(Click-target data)
● ● ●

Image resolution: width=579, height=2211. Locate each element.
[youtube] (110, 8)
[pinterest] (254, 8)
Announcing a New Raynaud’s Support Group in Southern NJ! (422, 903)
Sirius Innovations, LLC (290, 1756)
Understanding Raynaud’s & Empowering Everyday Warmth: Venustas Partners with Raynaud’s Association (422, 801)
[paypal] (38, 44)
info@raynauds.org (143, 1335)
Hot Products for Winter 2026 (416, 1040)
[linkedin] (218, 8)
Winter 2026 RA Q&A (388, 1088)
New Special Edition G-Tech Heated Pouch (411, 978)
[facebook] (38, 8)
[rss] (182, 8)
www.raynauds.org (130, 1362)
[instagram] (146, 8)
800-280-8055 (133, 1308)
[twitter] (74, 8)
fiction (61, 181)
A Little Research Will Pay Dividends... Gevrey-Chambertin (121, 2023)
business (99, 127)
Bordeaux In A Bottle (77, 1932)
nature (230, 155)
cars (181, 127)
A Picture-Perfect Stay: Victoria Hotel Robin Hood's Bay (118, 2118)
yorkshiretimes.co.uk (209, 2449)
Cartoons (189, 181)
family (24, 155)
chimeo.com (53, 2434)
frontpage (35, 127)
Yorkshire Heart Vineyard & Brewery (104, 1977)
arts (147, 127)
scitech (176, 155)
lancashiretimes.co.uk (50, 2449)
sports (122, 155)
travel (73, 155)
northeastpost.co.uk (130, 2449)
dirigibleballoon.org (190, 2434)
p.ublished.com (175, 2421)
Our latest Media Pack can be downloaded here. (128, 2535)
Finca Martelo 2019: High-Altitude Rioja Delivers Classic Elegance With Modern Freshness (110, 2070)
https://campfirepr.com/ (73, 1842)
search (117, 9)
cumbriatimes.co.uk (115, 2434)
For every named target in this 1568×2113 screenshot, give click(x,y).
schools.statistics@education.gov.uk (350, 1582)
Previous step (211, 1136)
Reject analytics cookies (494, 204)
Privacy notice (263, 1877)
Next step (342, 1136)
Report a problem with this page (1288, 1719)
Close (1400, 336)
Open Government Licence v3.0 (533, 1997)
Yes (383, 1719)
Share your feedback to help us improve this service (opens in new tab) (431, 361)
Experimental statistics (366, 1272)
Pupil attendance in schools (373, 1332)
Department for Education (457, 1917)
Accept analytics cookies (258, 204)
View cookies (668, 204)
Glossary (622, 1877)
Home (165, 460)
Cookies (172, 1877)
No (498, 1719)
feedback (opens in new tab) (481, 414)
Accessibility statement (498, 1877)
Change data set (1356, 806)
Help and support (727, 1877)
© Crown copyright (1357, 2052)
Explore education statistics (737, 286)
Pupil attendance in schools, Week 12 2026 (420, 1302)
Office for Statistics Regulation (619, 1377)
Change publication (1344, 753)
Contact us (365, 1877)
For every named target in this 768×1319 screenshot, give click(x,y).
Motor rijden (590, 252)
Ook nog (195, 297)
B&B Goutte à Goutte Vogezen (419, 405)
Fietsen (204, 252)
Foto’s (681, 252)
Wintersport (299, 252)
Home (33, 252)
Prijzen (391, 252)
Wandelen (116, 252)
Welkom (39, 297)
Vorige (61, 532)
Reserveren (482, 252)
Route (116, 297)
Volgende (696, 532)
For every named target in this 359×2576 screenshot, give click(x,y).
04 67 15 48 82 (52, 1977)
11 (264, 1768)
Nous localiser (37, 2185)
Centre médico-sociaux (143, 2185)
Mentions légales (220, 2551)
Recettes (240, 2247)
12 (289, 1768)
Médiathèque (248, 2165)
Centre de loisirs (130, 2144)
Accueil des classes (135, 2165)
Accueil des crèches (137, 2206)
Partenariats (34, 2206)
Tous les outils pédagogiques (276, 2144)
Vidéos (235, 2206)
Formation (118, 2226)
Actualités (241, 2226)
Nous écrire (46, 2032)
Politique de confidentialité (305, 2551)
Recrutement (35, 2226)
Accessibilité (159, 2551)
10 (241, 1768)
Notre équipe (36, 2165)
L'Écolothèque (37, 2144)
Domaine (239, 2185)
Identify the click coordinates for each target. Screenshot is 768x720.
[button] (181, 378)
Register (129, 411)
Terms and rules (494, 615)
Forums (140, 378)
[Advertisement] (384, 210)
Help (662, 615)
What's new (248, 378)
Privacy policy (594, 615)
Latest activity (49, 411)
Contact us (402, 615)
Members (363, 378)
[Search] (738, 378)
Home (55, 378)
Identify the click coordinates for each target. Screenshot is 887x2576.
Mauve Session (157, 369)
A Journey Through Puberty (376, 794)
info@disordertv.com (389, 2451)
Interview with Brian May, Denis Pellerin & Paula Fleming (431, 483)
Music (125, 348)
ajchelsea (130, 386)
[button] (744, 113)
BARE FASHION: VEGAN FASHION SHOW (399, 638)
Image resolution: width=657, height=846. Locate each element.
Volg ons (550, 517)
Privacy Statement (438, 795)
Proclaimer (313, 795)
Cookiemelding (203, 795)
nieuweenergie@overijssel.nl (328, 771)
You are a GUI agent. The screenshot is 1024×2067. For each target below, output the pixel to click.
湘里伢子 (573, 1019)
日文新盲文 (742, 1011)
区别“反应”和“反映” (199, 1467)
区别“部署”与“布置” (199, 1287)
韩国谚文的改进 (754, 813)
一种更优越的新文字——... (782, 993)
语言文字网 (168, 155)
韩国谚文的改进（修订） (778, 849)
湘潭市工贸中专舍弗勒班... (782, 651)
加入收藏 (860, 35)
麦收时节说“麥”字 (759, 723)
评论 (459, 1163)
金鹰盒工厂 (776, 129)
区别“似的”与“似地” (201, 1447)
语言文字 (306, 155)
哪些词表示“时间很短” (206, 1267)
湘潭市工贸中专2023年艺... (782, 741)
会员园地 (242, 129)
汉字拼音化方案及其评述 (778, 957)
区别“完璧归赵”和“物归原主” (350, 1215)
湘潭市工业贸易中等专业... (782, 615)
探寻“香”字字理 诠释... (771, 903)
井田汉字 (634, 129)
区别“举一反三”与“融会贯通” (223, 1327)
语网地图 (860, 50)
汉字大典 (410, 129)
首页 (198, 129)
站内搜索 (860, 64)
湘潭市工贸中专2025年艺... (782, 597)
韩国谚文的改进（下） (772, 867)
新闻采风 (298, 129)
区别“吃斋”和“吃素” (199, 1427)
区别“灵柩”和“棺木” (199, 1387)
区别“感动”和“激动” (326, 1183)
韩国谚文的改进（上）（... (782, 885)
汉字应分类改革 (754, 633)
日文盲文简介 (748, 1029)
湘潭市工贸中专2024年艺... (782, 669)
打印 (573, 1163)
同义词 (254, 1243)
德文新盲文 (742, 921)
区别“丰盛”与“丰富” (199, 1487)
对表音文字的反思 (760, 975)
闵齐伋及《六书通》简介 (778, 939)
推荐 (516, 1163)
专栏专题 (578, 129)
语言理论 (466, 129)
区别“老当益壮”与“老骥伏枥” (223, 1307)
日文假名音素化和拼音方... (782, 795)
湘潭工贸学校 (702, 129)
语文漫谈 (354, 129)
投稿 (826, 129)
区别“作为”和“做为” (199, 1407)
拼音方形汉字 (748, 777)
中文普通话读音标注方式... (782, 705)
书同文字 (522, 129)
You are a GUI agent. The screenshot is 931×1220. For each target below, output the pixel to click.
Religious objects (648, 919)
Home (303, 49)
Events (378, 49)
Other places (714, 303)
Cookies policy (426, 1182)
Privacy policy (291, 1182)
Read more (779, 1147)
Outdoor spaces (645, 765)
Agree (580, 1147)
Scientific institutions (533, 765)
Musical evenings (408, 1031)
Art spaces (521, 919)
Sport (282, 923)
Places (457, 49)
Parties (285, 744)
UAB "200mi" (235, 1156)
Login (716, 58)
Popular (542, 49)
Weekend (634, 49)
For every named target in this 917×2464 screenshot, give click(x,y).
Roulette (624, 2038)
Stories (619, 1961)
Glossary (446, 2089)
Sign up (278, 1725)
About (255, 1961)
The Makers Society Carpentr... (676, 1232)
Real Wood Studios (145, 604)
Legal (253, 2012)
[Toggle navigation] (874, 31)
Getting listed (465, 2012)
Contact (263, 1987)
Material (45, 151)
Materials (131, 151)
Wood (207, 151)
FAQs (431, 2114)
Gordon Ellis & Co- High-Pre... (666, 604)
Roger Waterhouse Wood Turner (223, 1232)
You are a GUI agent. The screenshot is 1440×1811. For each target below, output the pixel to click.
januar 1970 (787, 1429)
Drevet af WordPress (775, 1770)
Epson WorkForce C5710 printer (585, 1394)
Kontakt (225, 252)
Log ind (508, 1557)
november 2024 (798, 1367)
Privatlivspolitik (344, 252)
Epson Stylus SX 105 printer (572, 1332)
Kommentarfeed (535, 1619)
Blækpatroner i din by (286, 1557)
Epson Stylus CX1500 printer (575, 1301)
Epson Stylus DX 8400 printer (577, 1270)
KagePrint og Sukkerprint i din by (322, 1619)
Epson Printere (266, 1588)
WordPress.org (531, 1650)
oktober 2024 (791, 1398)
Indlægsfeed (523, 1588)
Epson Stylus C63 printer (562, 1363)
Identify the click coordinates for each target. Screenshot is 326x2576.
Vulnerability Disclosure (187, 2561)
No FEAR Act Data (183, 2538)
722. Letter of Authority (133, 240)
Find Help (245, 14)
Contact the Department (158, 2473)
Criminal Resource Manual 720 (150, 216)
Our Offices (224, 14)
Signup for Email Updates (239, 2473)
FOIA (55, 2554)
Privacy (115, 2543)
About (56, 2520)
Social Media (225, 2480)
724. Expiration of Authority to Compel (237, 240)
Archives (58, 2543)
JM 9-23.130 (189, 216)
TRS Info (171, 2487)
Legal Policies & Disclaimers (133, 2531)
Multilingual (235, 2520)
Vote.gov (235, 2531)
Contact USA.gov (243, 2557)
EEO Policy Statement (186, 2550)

● ● ●

Print the records from the line containing "Events (378, 49)" through the line containing "Epson Stylus CX1500 printer (575, 1301)", both included, as they stand.

WRITTEN ANSWER ->
Events (378, 49)
Other places (714, 303)
Cookies policy (426, 1182)
Privacy policy (291, 1182)
Read more (779, 1147)
Outdoor spaces (645, 765)
Agree (580, 1147)
Scientific institutions (533, 765)
Musical evenings (408, 1031)
Art spaces (521, 919)
Sport (282, 923)
Places (457, 49)
Parties (285, 744)
UAB "200mi" (235, 1156)
Login (716, 58)
Popular (542, 49)
Weekend (634, 49)
For every named target in this 917×2464 screenshot, give click(x,y).
Roulette (624, 2038)
Stories (619, 1961)
Glossary (446, 2089)
Sign up (278, 1725)
About (255, 1961)
The Makers Society Carpentr... (676, 1232)
Real Wood Studios (145, 604)
Legal (253, 2012)
[Toggle navigation] (874, 31)
Getting listed (465, 2012)
Contact (263, 1987)
Material (45, 151)
Materials (131, 151)
Wood (207, 151)
FAQs (431, 2114)
Gordon Ellis & Co- High-Pre... (666, 604)
Roger Waterhouse Wood Turner (223, 1232)
You are a GUI agent. The screenshot is 1440×1811. For each target below, output the pixel to click.
januar 1970 (787, 1429)
Drevet af WordPress (775, 1770)
Epson WorkForce C5710 printer (585, 1394)
Kontakt (225, 252)
Log ind (508, 1557)
november 2024 (798, 1367)
Privatlivspolitik (344, 252)
Epson Stylus SX 105 printer (572, 1332)
Kommentarfeed (535, 1619)
Blækpatroner i din by (286, 1557)
Epson Stylus CX1500 printer (575, 1301)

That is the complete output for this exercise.